You are not being selfish, you are responding like any woman in your shoes would, under the circumstances you describe here.


----------



## Shooboomafoo (Mar 30, 2011)

I would literally have a heart attack if my stbxw had ever ironed a shirt of mine. I agree with SimplyAmorous, that the emotional support is paramount. I cant imagine letting all those things you do become an "expectation" and then throw a tantrum if it doesnt happen. 
I hope you can get some sense talked into him.


----------



## msjen602 (Aug 17, 2011)

I HATE THAT F WORD, I TELL MY HUSBAND I'M YOUR WIFE NOT YOUR LIVE IN PORN STAR....BUT HE'S CHOSEN NOT TO LISTEN YET. WHAT HE DOESN'T KNOW IS I DON'T EVEN LONG FOR HIM AS I DID IN THE BEGINNING FOR THAT REASON. I FEEL HE'S BELITTLING ME JUST WITH ONE WORD, IN ADDITION TO THE LACK OF HELP AROUND THE HOUSE.


----------



## confusedandwondering (Aug 16, 2011)

No one should ever have that much control over another persons life.

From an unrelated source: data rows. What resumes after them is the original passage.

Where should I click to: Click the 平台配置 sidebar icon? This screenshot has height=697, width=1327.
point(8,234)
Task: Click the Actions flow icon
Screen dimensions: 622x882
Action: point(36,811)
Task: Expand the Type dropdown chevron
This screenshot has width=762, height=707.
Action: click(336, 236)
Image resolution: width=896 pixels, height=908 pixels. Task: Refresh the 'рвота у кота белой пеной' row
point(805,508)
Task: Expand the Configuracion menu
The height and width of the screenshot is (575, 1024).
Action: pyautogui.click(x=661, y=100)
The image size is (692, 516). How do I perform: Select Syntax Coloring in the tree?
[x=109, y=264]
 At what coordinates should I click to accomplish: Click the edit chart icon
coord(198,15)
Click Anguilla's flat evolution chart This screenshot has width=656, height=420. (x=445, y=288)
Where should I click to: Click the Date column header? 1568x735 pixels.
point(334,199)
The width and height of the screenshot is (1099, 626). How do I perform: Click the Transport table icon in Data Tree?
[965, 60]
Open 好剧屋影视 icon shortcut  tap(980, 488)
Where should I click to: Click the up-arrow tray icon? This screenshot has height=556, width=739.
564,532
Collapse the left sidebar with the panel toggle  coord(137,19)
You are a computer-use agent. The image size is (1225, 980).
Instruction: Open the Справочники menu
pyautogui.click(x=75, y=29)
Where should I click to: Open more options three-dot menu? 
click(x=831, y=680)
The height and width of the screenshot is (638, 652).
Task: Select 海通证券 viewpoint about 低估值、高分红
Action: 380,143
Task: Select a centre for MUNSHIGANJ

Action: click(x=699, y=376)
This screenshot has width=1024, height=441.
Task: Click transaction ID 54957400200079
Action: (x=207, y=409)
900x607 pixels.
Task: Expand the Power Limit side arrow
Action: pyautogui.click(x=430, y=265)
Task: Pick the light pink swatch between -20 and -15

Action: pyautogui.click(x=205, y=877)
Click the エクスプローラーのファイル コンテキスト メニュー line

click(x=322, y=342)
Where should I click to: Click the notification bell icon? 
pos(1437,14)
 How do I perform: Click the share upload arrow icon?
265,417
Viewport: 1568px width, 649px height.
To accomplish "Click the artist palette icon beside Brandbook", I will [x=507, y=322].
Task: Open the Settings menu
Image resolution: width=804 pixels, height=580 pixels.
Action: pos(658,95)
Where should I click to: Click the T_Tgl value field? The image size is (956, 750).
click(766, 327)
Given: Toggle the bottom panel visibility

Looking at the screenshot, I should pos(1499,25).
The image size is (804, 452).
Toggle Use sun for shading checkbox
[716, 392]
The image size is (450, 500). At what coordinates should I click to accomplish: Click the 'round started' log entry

From what everyone is saying it is time to say enough , get out , find " you " and do the things that make YOU happy . Before all of the you is gone . No one should ever have to put up with that much crap . my opion , but I have been in a similar place and had to get out before I could begin to heal and find the person I knew I was .


----------



## heartsbeating (May 2, 2011)

Madbunny said:


> Actually at the moment I feel like I am in hell.I feel guilty for wanting to leave such a hard working guy.He is well liked and isn't physically abusive and rarely verbally abusive,has called me a *worthless c**t* a few times over the years.


I didn't even need to read beyond this part to think if I was EVER spoken to like that, I'd be out the door. 

You have nothing to feel guilty about. It's truly time to start loving, healing, and respecting yourself.


----------